* **Stored items**
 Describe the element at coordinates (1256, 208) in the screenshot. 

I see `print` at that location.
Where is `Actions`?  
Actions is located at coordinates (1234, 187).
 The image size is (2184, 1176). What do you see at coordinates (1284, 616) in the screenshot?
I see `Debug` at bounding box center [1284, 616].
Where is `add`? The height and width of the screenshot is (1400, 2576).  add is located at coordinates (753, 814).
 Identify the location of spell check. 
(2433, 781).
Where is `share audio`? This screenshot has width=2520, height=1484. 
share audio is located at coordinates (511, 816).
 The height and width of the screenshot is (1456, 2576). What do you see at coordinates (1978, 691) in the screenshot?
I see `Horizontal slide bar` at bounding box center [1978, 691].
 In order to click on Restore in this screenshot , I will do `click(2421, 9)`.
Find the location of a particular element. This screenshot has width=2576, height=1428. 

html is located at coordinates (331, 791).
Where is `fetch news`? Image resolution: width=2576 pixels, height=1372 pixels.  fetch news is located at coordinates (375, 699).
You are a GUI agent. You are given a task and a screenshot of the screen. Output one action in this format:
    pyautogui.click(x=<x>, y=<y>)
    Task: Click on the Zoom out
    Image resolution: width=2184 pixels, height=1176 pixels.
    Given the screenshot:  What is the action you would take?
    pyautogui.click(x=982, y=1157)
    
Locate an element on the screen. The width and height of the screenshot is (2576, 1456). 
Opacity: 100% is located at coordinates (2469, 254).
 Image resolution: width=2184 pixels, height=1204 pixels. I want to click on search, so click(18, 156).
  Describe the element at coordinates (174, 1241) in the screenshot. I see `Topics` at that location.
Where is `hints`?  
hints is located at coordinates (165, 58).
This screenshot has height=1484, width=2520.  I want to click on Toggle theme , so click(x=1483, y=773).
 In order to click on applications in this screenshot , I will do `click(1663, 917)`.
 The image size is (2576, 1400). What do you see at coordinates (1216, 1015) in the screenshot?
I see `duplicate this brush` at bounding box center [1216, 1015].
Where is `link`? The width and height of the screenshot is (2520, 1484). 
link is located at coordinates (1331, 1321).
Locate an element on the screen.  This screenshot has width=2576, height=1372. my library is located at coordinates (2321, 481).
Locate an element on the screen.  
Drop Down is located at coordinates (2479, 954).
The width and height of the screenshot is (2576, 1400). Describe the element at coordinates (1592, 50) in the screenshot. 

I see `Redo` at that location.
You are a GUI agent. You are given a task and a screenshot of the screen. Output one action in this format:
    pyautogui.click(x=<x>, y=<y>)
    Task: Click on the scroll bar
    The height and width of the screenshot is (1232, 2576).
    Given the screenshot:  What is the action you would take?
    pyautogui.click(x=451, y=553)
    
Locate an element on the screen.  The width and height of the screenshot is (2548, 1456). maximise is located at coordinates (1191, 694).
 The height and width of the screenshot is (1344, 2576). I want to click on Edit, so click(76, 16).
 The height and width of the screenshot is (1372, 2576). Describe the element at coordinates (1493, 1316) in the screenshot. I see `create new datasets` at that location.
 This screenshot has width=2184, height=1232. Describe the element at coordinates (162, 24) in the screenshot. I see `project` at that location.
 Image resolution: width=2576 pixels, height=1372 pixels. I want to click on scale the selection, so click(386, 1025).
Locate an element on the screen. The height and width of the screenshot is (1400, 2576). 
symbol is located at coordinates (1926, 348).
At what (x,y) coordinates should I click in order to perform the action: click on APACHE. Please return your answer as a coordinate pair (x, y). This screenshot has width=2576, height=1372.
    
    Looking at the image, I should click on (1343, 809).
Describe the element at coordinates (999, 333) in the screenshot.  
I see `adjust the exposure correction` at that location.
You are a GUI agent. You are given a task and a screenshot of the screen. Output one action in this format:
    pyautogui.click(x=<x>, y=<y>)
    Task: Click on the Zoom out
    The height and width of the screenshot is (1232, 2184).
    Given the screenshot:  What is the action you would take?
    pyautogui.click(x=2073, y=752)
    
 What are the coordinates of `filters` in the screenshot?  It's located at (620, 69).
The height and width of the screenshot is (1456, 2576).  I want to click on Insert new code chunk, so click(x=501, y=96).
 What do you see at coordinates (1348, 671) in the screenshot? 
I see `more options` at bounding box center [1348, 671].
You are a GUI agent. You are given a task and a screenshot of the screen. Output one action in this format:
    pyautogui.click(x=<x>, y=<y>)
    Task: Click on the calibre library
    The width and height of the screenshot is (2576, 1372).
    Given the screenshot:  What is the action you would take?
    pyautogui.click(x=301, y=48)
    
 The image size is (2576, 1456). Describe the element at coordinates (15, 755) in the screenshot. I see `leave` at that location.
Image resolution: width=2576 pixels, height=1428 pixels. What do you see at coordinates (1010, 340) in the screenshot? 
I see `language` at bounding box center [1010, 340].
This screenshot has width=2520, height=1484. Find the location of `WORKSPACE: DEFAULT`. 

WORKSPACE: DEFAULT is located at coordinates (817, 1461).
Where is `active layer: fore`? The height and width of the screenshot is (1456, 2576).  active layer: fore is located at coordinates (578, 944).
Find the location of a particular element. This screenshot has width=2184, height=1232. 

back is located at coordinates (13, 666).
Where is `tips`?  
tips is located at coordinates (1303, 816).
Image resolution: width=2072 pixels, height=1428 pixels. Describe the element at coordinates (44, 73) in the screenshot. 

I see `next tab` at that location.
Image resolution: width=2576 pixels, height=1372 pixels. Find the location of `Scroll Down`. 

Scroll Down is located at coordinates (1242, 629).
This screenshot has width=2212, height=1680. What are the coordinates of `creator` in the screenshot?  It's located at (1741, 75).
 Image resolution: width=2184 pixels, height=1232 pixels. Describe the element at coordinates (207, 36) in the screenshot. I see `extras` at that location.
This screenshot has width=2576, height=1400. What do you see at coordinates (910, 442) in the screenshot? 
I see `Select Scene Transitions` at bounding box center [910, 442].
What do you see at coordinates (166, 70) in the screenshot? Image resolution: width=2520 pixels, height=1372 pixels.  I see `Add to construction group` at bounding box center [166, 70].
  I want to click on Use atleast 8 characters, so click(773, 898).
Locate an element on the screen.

* **EXERCISE PROMPT**
Rewrite all of the data above, swapping every occurrence of "Where is" for "Where can I find" and leaving everything else unchanged.

* **OUTPUT FOR THIS EXERCISE**
 Describe the element at coordinates (1256, 208) in the screenshot. 

I see `print` at that location.
Where can I find `Actions`?  
Actions is located at coordinates (1234, 187).
 The image size is (2184, 1176). What do you see at coordinates (1284, 616) in the screenshot?
I see `Debug` at bounding box center [1284, 616].
Where can I find `add`? The height and width of the screenshot is (1400, 2576).  add is located at coordinates (753, 814).
 Identify the location of spell check. 
(2433, 781).
Where can I find `share audio`? This screenshot has width=2520, height=1484. 
share audio is located at coordinates (511, 816).
 The height and width of the screenshot is (1456, 2576). What do you see at coordinates (1978, 691) in the screenshot?
I see `Horizontal slide bar` at bounding box center [1978, 691].
 In order to click on Restore in this screenshot , I will do `click(2421, 9)`.
Find the location of a particular element. This screenshot has width=2576, height=1428. 

html is located at coordinates (331, 791).
Where can I find `fetch news`? Image resolution: width=2576 pixels, height=1372 pixels.  fetch news is located at coordinates (375, 699).
You are a GUI agent. You are given a task and a screenshot of the screen. Output one action in this format:
    pyautogui.click(x=<x>, y=<y>)
    Task: Click on the Zoom out
    Image resolution: width=2184 pixels, height=1176 pixels.
    Given the screenshot:  What is the action you would take?
    pyautogui.click(x=982, y=1157)
    
Locate an element on the screen. The width and height of the screenshot is (2576, 1456). 
Opacity: 100% is located at coordinates (2469, 254).
 Image resolution: width=2184 pixels, height=1204 pixels. I want to click on search, so click(18, 156).
  Describe the element at coordinates (174, 1241) in the screenshot. I see `Topics` at that location.
Where can I find `hints`?  
hints is located at coordinates (165, 58).
This screenshot has height=1484, width=2520.  I want to click on Toggle theme , so click(x=1483, y=773).
 In order to click on applications in this screenshot , I will do `click(1663, 917)`.
 The image size is (2576, 1400). What do you see at coordinates (1216, 1015) in the screenshot?
I see `duplicate this brush` at bounding box center [1216, 1015].
Where can I find `link`? The width and height of the screenshot is (2520, 1484). 
link is located at coordinates (1331, 1321).
Locate an element on the screen.  This screenshot has width=2576, height=1372. my library is located at coordinates (2321, 481).
Locate an element on the screen.  
Drop Down is located at coordinates (2479, 954).
The width and height of the screenshot is (2576, 1400). Describe the element at coordinates (1592, 50) in the screenshot. 

I see `Redo` at that location.
You are a GUI agent. You are given a task and a screenshot of the screen. Output one action in this format:
    pyautogui.click(x=<x>, y=<y>)
    Task: Click on the scroll bar
    The height and width of the screenshot is (1232, 2576).
    Given the screenshot:  What is the action you would take?
    pyautogui.click(x=451, y=553)
    
Locate an element on the screen.  The width and height of the screenshot is (2548, 1456). maximise is located at coordinates (1191, 694).
 The height and width of the screenshot is (1344, 2576). I want to click on Edit, so click(76, 16).
 The height and width of the screenshot is (1372, 2576). Describe the element at coordinates (1493, 1316) in the screenshot. I see `create new datasets` at that location.
 This screenshot has width=2184, height=1232. Describe the element at coordinates (162, 24) in the screenshot. I see `project` at that location.
 Image resolution: width=2576 pixels, height=1372 pixels. I want to click on scale the selection, so click(386, 1025).
Locate an element on the screen. The height and width of the screenshot is (1400, 2576). 
symbol is located at coordinates (1926, 348).
At what (x,y) coordinates should I click in order to perform the action: click on APACHE. Please return your answer as a coordinate pair (x, y). This screenshot has width=2576, height=1372.
    
    Looking at the image, I should click on (1343, 809).
Describe the element at coordinates (999, 333) in the screenshot.  
I see `adjust the exposure correction` at that location.
You are a GUI agent. You are given a task and a screenshot of the screen. Output one action in this format:
    pyautogui.click(x=<x>, y=<y>)
    Task: Click on the Zoom out
    The height and width of the screenshot is (1232, 2184).
    Given the screenshot:  What is the action you would take?
    pyautogui.click(x=2073, y=752)
    
 What are the coordinates of `filters` in the screenshot?  It's located at (620, 69).
The height and width of the screenshot is (1456, 2576).  I want to click on Insert new code chunk, so click(x=501, y=96).
 What do you see at coordinates (1348, 671) in the screenshot? 
I see `more options` at bounding box center [1348, 671].
You are a GUI agent. You are given a task and a screenshot of the screen. Output one action in this format:
    pyautogui.click(x=<x>, y=<y>)
    Task: Click on the calibre library
    The width and height of the screenshot is (2576, 1372).
    Given the screenshot:  What is the action you would take?
    pyautogui.click(x=301, y=48)
    
 The image size is (2576, 1456). Describe the element at coordinates (15, 755) in the screenshot. I see `leave` at that location.
Image resolution: width=2576 pixels, height=1428 pixels. What do you see at coordinates (1010, 340) in the screenshot? 
I see `language` at bounding box center [1010, 340].
This screenshot has width=2520, height=1484. Find the location of `WORKSPACE: DEFAULT`. 

WORKSPACE: DEFAULT is located at coordinates (817, 1461).
Where can I find `active layer: fore`? The height and width of the screenshot is (1456, 2576).  active layer: fore is located at coordinates (578, 944).
Find the location of a particular element. This screenshot has width=2184, height=1232. 

back is located at coordinates (13, 666).
Where can I find `tips`?  
tips is located at coordinates (1303, 816).
Image resolution: width=2072 pixels, height=1428 pixels. Describe the element at coordinates (44, 73) in the screenshot. 

I see `next tab` at that location.
Image resolution: width=2576 pixels, height=1372 pixels. Find the location of `Scroll Down`. 

Scroll Down is located at coordinates (1242, 629).
This screenshot has width=2212, height=1680. What are the coordinates of `creator` in the screenshot?  It's located at (1741, 75).
 Image resolution: width=2184 pixels, height=1232 pixels. Describe the element at coordinates (207, 36) in the screenshot. I see `extras` at that location.
This screenshot has width=2576, height=1400. What do you see at coordinates (910, 442) in the screenshot? 
I see `Select Scene Transitions` at bounding box center [910, 442].
What do you see at coordinates (166, 70) in the screenshot? Image resolution: width=2520 pixels, height=1372 pixels.  I see `Add to construction group` at bounding box center [166, 70].
  I want to click on Use atleast 8 characters, so click(773, 898).
Locate an element on the screen.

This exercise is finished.